MLB statistics (through 2022 season)
- Win–loss record: 2–3
- Earned run average: 3.92
- Strikeouts: 38
- Stats at Baseball Reference

Teams
- Miami Marlins (2020–2022);

= Jordan Holloway =

American baseball player (born 1996)

Jordan Lee Holloway (born June 13, 1996) is an American professional baseball pitcher who is a free agent. He has previously played in Major League Baseball (MLB) for the Miami Marlins.

==Career==
===Amateur career===
Holloway attended Ralston Valley High School in Arvada, Colorado. As a senior, he went 6–1 with a 2.60 ERA with fifty strikeouts in 43 innings, earning himself a spot on the Denver Post All-Colorado team. After his senior year, he was drafted by the Miami Marlins in the 20th round of the 2014 MLB draft. He signed with Miami, forgoing his commitment to play college baseball at the University of Nebraska Omaha.

===Miami Marlins===
After signing, Holloway made his professional debut with the Gulf Coast League Marlins where he pitched to a 1–3 record with a 6.41 ERA in ten games (six starts). In 2015, he began the year with the Greensboro Grasshoppers before being reassigned to the Batavia Muckdogs, with whom he was named a New York-Penn League All-Star. In 14 starts for Batavia, he went 5–6 with a 2.91 ERA. He spent 2016 with both Greensboro and Batavia, compiling a combined 2–7 record and 6.19 ERA over 13 starts between the two teams, and in 2017, he pitched for Greensboro where he went 1–2 with a 5.22 ERA in 11 starts, In 2018, he pitched only 7 2/3 innings due to injury.

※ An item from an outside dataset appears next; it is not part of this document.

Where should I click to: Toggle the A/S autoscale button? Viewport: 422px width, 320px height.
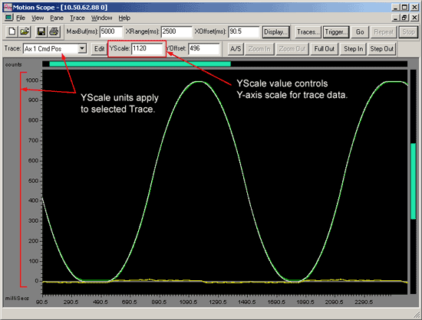pos(236,49)
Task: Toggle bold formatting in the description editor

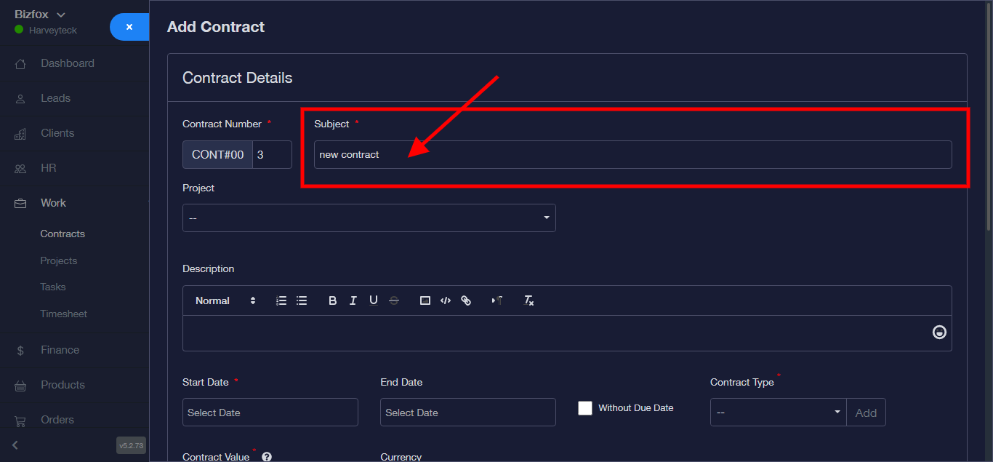Action: coord(332,300)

The Marlins added him to their 40-man roster after the 2018 season. He spent 2019 with the Jupiter Hammerheads and earned Florida State League All-Star honors. Over 21 starts, he went 4–11 with a 4.45 ERA, striking out 93 over 95 innings.

Holloway made the Opening Day roster in 2020, and made his major league debut on July 26 against the Philadelphia Phillies, and pitched a scoreless 1/3 inning. His rookie campaign consisted of his only appearance. In 2021, Holloway appeared in 13 games for Miami, logging a 2-3 record and 4.00 ERA with 36 strikeouts in 36.0 innings pitched.

Most of Holloway’s season in 2022 was spent with the Triple-A Jacksonville Jumbo Shrimp. He made one sole appearance for the big league club, allowing one run in 2 2/3 innings against the Cincinnati Reds. Holloway was placed on the 60-day injured list on August 1, and underwent arthroscopic surgery on his right elbow on August 9, ending his season. On November 8, Holloway was removed from the 40-man roster and sent outright to Triple-A. He elected free agency following the season on November 10.

===Chicago Cubs===
On January 23, 2023, Holloway signed a minor league contract with the Chicago Cubs organization. After rehabbing an oblique injury with the Single–A Myrtle Beach Pelicans, Holloway was assigned to the Triple–A Iowa Cubs. In 8 games in Iowa, he struggled to a 10.29 ERA with 15 strikeouts in 7.0 innings pitched. Holloway opted out of his minor league contract and became a free agent on July 1.

===Chicago White Sox===
On July 5, 2023, Holloway signed a minor league contract with the Chicago White Sox organization. In 25 relief appearances for the Triple–A Charlotte Knights, he struggled to a 7.45 ERA with 30 strikeouts across 19 1/3 innings of work. Holloway elected free agency following the season on November 6.

===Seattle Mariners===
On February 9, 2024, Holloway signed a minor league contract with the Seattle Mariners. In 35 appearances for the Triple-A Tacoma Rainiers, he struggled to a 10.02 ERA and 2-0 record with 43 strikeouts across 32 1/3 innings pitched. Holloway elected free agency following the season on November 4.

===Los Angeles Angels===
On April 23, 2025, Holloway signed a minor league contract with the Los Angeles Angels. He made 21 appearances for the rookie-level Arizona Complex League Angels and Double-A Rocket City Trash Pandas, compiling an 0-1 record and 3.68 ERA with 25 strikeouts over 22 innings of work. Holloway elected free agency following the season on November 6.